Single by Chad Brock

from the album Yes!
- Released: August 5, 2000
- Genre: Country
- Length: 3:22
- Label: Warner Bros. Nashville
- Songwriter(s): Gene Ellsworth, Brad Rodgers, Charlie Stefl
- Producer(s): Norro Wilson, Buddy Cannon

Chad Brock singles chronology
| "Yes!" (2000) | "The Visit" (2000) | "Tell Me How" (2001) |

= The Visit (song) =

"The Visit" is a song originally recorded by George Jones on his 1993 album High-Tech Redneck.

It was later recorded by American country music artist Chad Brock. It was released in August 2000 as the third single from the album Yes! The song reached number 21 on the Billboard Hot Country Singles & Tracks chart. The song was written by Gene Ellsworth, Brad Rodgers and Charlie Stefl.

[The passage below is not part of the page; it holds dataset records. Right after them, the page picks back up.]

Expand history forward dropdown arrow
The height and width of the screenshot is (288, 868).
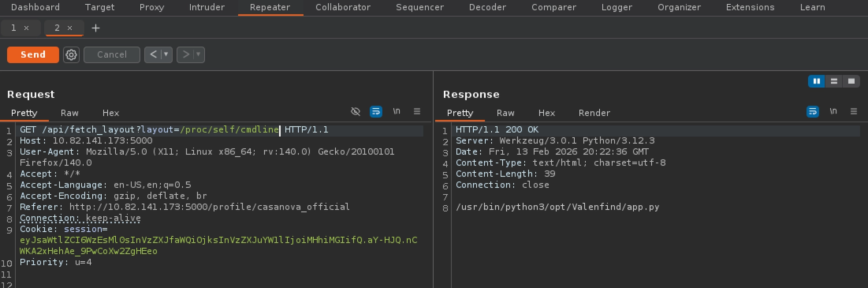click(198, 55)

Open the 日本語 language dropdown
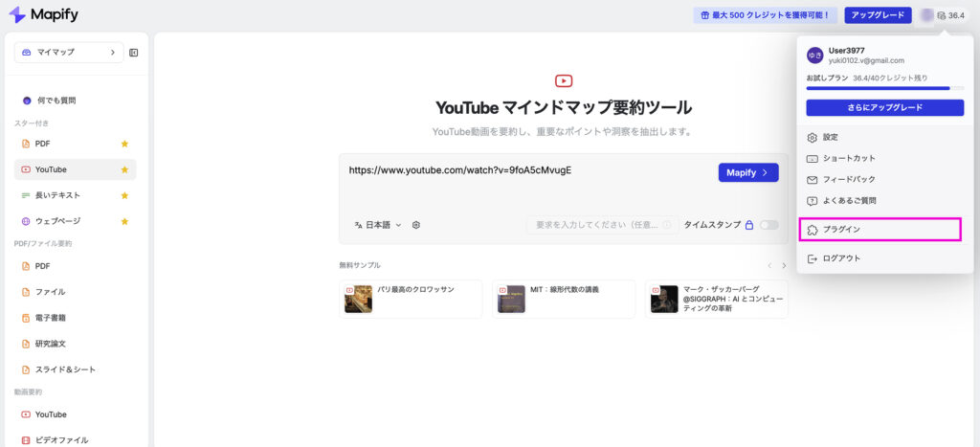pyautogui.click(x=378, y=225)
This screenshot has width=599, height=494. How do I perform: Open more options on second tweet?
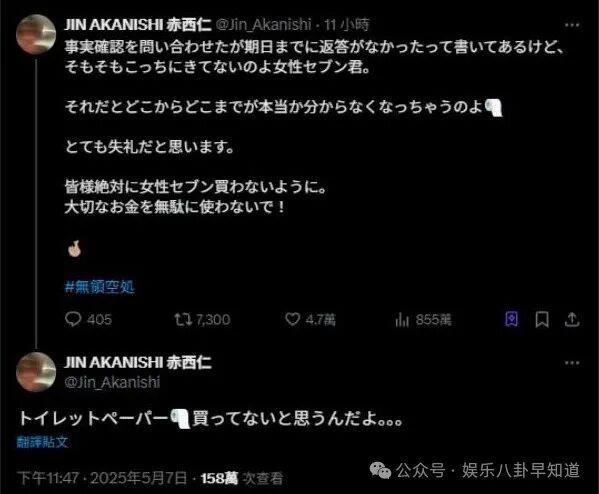click(572, 363)
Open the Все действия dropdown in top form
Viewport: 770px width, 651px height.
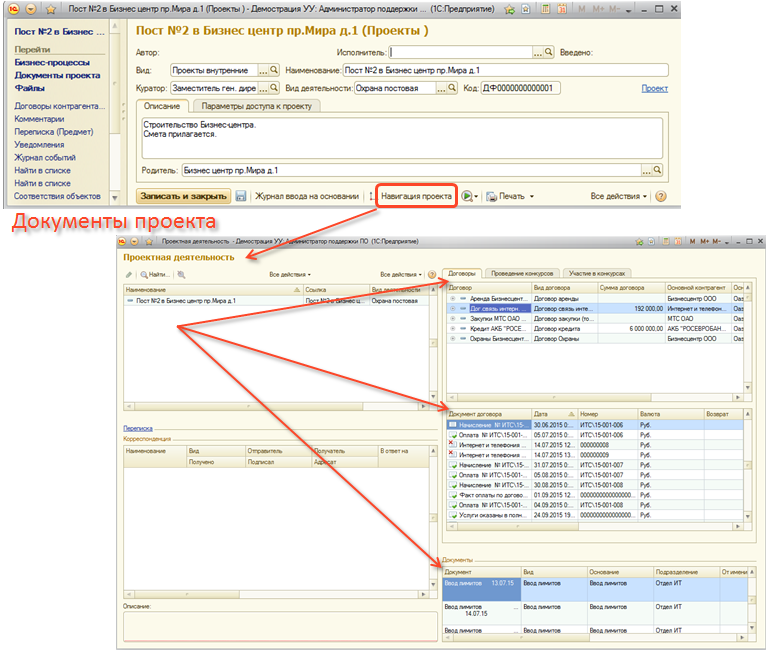pyautogui.click(x=619, y=196)
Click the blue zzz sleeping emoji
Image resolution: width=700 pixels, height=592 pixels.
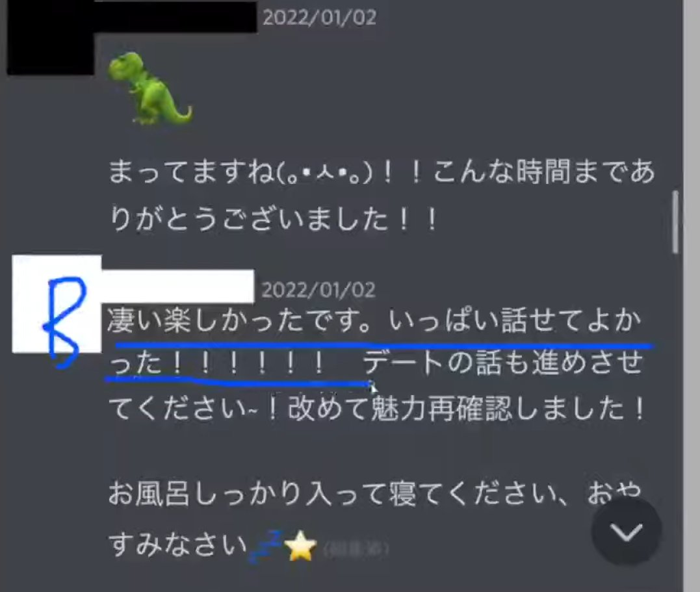tap(266, 547)
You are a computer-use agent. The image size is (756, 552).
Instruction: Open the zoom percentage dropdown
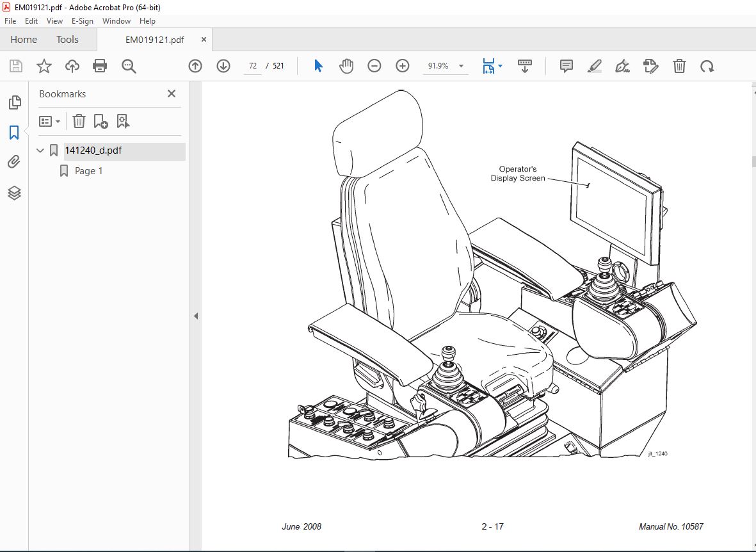(x=462, y=66)
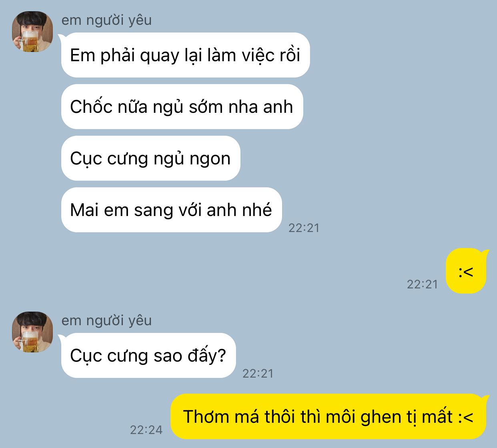Screen dimensions: 497x448
Task: Select the yellow "Thơm má thôi" sent message
Action: (x=329, y=416)
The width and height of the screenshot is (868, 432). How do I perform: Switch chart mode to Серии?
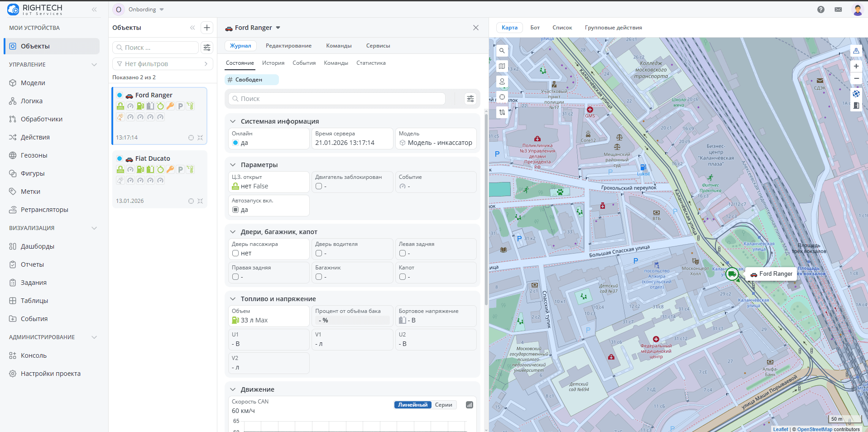[443, 405]
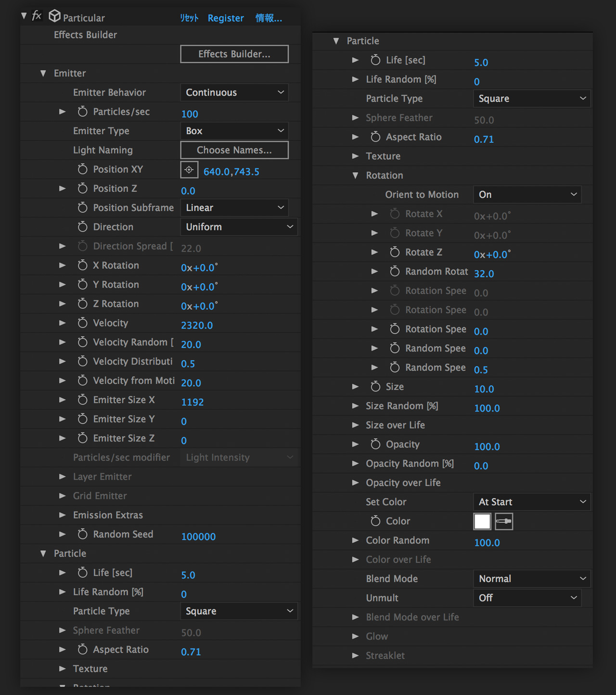
Task: Expand the Emission Extras group
Action: [x=62, y=515]
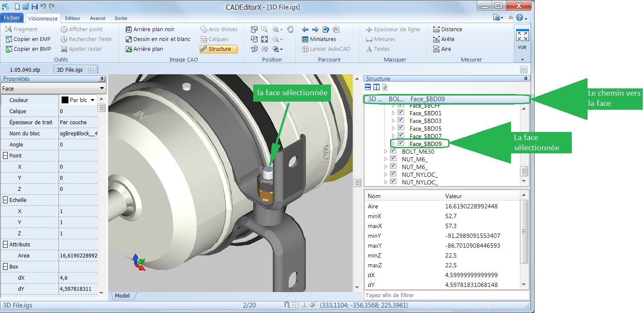Screen dimensions: 644x313
Task: Click the Dessin en noir et blanc button
Action: [158, 39]
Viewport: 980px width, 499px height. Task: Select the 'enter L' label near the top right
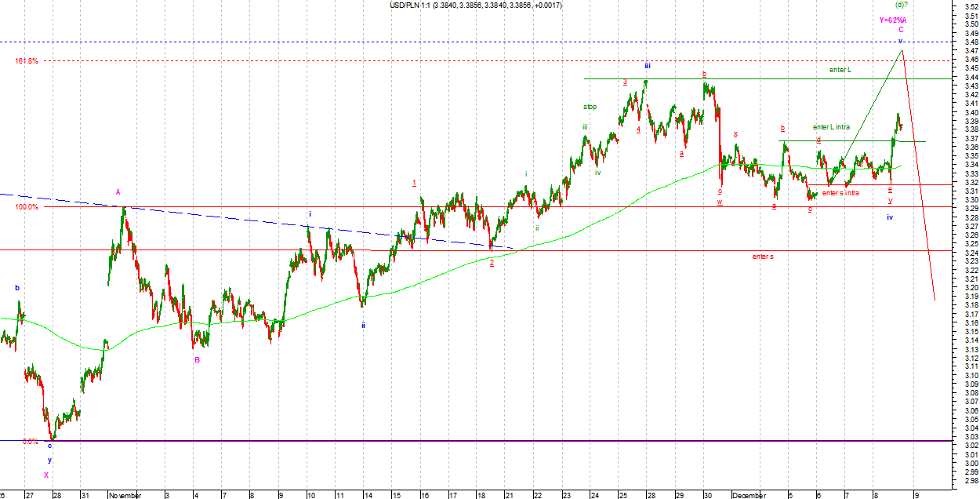(840, 70)
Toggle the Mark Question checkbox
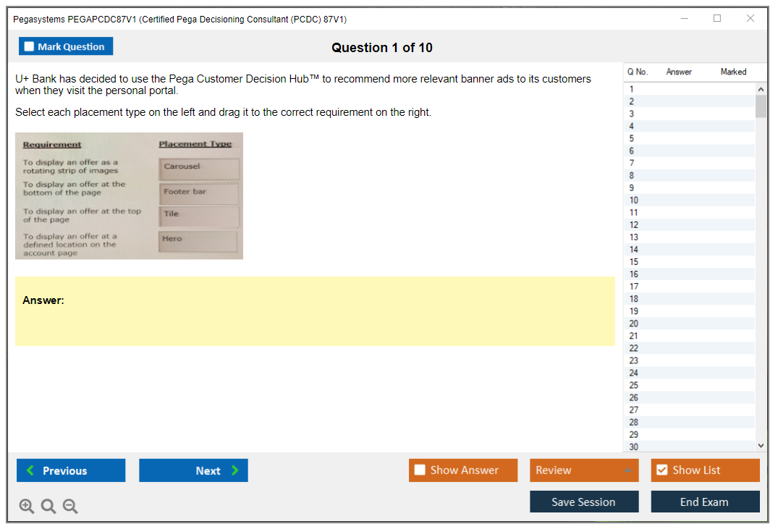 point(30,47)
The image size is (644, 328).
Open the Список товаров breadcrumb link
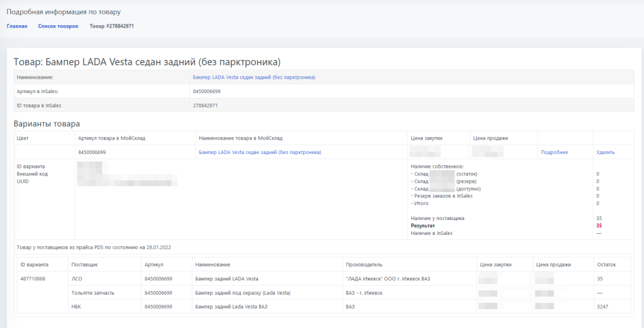pyautogui.click(x=58, y=26)
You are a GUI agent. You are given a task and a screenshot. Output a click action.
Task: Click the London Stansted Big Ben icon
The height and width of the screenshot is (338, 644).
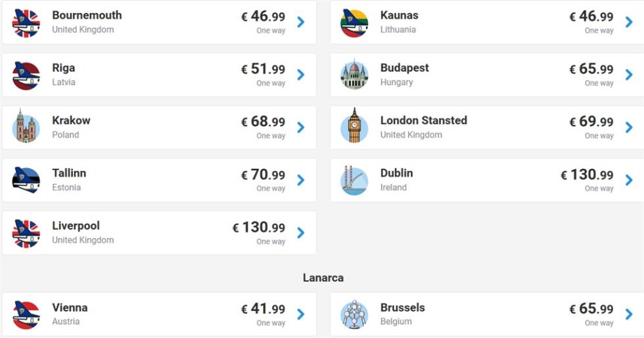click(354, 126)
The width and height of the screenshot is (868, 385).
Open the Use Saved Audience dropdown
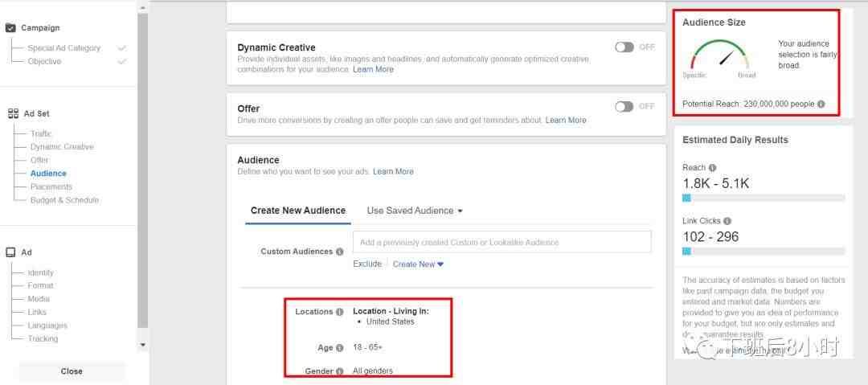tap(415, 211)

Both Jones's and Brock's versions were produced by Buddy Cannon and Norro Wilson.

==Content==
The song is about a man visiting his former lover, telling her that he still feels emotions for her, but that "it's time for letting go" and that he has moved on to have a relationship with another woman. In the final verse, it is revealed that the woman that the narrator is talking to has died.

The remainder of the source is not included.